_Exercise prompt_
Could you reproduce the lines below from the one with "Given: Close the Categories dialog" through the one with "This screenshot has width=1024, height=640."? Keep both ends and add nothing.

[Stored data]

• • • •

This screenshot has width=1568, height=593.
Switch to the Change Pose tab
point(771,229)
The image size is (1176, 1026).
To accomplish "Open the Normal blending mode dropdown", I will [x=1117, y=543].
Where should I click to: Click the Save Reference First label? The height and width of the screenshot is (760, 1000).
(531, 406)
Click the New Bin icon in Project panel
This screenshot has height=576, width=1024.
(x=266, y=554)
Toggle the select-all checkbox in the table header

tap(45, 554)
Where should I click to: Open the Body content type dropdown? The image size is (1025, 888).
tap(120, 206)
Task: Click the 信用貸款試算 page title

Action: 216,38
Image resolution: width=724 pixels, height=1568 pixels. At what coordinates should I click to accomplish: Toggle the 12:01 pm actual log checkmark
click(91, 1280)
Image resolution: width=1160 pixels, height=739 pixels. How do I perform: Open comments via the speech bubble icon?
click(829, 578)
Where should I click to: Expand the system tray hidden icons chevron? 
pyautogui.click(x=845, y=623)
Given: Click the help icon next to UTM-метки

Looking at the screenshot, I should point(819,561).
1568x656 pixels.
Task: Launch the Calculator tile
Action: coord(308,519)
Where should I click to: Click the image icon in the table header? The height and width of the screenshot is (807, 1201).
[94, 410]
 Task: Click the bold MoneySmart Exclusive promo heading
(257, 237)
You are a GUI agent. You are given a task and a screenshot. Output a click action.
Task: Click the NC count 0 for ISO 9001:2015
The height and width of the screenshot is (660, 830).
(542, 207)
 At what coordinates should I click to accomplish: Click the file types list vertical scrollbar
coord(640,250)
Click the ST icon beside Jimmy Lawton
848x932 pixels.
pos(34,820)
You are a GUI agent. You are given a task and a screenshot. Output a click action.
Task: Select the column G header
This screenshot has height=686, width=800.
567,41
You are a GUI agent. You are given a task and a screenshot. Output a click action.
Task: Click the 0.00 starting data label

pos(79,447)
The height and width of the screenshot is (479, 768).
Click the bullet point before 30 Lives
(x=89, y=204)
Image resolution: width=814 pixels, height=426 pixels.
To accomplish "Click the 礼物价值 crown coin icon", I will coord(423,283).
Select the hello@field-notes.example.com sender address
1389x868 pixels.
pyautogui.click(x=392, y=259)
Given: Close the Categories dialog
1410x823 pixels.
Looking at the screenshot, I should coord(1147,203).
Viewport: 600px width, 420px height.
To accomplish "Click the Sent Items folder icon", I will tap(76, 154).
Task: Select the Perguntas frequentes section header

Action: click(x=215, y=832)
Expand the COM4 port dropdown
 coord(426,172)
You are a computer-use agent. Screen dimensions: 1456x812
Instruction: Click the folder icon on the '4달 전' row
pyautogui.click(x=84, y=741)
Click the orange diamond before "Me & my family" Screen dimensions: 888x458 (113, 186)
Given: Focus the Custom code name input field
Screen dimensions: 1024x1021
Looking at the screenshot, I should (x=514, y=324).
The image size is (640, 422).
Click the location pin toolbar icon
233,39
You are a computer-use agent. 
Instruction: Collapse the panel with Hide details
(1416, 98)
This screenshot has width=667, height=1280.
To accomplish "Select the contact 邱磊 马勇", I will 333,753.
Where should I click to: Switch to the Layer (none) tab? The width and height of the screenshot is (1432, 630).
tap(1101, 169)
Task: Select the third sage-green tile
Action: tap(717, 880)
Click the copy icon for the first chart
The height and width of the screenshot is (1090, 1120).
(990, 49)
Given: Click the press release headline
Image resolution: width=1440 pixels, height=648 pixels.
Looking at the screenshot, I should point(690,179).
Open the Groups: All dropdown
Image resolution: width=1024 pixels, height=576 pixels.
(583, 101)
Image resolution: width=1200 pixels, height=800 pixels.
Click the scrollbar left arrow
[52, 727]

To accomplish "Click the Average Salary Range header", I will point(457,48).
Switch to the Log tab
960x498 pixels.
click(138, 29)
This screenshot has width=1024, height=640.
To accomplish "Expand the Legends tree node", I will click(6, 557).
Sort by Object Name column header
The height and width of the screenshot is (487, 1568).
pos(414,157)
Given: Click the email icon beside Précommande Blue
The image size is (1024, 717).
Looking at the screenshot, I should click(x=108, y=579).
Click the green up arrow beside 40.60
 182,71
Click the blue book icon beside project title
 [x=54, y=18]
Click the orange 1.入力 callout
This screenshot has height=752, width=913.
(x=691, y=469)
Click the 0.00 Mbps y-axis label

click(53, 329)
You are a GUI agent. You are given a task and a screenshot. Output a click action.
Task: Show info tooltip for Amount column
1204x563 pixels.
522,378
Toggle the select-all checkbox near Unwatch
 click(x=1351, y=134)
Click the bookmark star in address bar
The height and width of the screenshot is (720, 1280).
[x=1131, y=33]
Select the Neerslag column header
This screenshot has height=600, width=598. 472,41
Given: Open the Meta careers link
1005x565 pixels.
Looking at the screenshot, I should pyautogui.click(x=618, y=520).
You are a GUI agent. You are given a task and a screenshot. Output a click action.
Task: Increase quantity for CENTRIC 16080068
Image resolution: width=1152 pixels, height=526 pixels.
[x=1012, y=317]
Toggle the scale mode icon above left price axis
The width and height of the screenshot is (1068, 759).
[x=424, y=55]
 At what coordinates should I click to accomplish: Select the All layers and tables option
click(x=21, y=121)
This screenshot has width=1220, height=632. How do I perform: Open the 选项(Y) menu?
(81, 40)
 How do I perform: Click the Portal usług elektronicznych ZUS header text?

• • • •

_Your solution_
Given: Close the Categories dialog
1410x823 pixels.
Looking at the screenshot, I should coord(1147,203).
Viewport: 600px width, 420px height.
To accomplish "Click the Sent Items folder icon", I will tap(76, 154).
Task: Select the Perguntas frequentes section header

Action: click(x=215, y=832)
Expand the COM4 port dropdown
 coord(426,172)
You are a computer-use agent. Screen dimensions: 1456x812
Instruction: Click the folder icon on the '4달 전' row
pyautogui.click(x=84, y=741)
Click the orange diamond before "Me & my family" Screen dimensions: 888x458 (113, 186)
Given: Focus the Custom code name input field
Screen dimensions: 1024x1021
Looking at the screenshot, I should (x=514, y=324).
The image size is (640, 422).
Click the location pin toolbar icon
233,39
You are a computer-use agent. 
Instruction: Collapse the panel with Hide details
(1416, 98)
This screenshot has width=667, height=1280.
To accomplish "Select the contact 邱磊 马勇", I will 333,753.
Where should I click to: Switch to the Layer (none) tab? The width and height of the screenshot is (1432, 630).
tap(1101, 169)
Task: Select the third sage-green tile
Action: tap(717, 880)
Click the copy icon for the first chart
The height and width of the screenshot is (1090, 1120).
(990, 49)
Given: Click the press release headline
Image resolution: width=1440 pixels, height=648 pixels.
Looking at the screenshot, I should point(690,179).
Open the Groups: All dropdown
Image resolution: width=1024 pixels, height=576 pixels.
(583, 101)
Image resolution: width=1200 pixels, height=800 pixels.
Click the scrollbar left arrow
[52, 727]

To accomplish "Click the Average Salary Range header", I will point(457,48).
Switch to the Log tab
960x498 pixels.
click(138, 29)
This screenshot has width=1024, height=640.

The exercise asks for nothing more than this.